The third observation is that using memory mapped NVM regions and cache flushes is always better than relying on file system interfaces. By mapping the NVM file to the virtual address space using mmap(), we circumvent the file system entirely, removing the overhead of performing system calls and going through the file system software stack. When combined with pre-allocation of file storage, this approach also needs another system call, mremap(), to accommodate for the newly allocated space. In addition, the paper also suggests that using cache flush instructions (clwb, clflushopt) and memory fences for data persistence is better than using msync(), as msync() will write back an entire page even if only a small part of it is actually dirty.
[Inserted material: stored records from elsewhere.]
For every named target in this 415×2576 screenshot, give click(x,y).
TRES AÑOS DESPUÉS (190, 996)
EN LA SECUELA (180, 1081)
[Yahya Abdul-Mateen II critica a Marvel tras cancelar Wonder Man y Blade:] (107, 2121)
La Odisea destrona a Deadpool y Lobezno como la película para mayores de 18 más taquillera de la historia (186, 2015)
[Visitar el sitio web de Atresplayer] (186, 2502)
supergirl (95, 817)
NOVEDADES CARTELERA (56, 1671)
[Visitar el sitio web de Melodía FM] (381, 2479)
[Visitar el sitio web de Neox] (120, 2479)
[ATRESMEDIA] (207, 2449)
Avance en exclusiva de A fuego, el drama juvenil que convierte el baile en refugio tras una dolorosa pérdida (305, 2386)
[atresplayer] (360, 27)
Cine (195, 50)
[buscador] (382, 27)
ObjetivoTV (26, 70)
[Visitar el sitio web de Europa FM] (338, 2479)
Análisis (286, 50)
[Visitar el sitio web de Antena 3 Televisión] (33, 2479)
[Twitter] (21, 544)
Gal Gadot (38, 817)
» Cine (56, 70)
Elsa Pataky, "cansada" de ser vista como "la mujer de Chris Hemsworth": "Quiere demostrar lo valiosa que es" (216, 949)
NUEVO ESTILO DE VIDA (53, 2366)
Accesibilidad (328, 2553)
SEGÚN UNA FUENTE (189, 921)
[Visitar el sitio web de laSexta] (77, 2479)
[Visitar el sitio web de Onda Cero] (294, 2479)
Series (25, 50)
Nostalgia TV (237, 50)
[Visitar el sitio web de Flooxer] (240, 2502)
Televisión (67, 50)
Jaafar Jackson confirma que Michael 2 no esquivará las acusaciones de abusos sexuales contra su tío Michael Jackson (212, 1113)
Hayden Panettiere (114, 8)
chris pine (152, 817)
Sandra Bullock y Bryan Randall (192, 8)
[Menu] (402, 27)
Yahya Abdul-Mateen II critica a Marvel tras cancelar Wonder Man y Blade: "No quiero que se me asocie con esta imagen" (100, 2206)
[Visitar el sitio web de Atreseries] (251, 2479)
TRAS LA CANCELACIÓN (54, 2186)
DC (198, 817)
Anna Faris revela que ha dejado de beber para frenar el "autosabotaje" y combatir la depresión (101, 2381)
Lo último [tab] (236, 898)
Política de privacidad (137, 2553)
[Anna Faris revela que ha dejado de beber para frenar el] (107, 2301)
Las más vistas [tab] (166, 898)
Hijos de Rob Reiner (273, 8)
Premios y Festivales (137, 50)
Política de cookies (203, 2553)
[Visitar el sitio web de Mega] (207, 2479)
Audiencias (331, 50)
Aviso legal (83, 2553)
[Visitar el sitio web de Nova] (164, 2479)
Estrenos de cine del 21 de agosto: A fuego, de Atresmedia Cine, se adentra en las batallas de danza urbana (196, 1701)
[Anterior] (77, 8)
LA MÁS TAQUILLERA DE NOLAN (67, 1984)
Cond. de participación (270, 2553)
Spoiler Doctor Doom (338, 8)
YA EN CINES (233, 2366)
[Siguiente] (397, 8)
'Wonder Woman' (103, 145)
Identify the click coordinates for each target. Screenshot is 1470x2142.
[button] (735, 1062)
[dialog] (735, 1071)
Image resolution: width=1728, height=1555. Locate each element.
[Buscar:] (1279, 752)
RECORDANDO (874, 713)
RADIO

The fourth observation is that the old assumption that data transfer can only be made atomically at 4KB blocks will become a problem with byte-addressable NVM. The paper uses the journaling block device, JBD2, as an example. Based on reasons discussed above, JBD2 always writes journal for the modified metadata in 4KB page to ensure the atomicity of the write, even in the case where multiple small metadata changes are made to different pages. This will translate into multiple 4KB write to the NVM, with lots of space for improvement as the actual amount of data being changed is not that much. As an improvement, the authors of the paper redesigned JBD2 and named it as Journaling DAX Device (JDD). JDD only logs metadata to be affected by a write at a byte level, reduing the number of information to be written to the minimum.

Lastly, as the access speed of NVM is close to that of the DRAM, greater parallelism has been observed for NVM-based systems. In such a system, centralized coordination such as single global journaling device can easily become a bottleneck without proper tuning, as is the case with JBD mentioned above. In JBD, all threads generating a journal record will have to serialize with each other, since the JBD is protected by a single lock, resulting in limited concurrency. To solve this problem, the paper suggests that a thread-local journaling space be maintained such that threads can generate their own record without interfering with each other. Better performance has been observed after replacing JBD with JDD.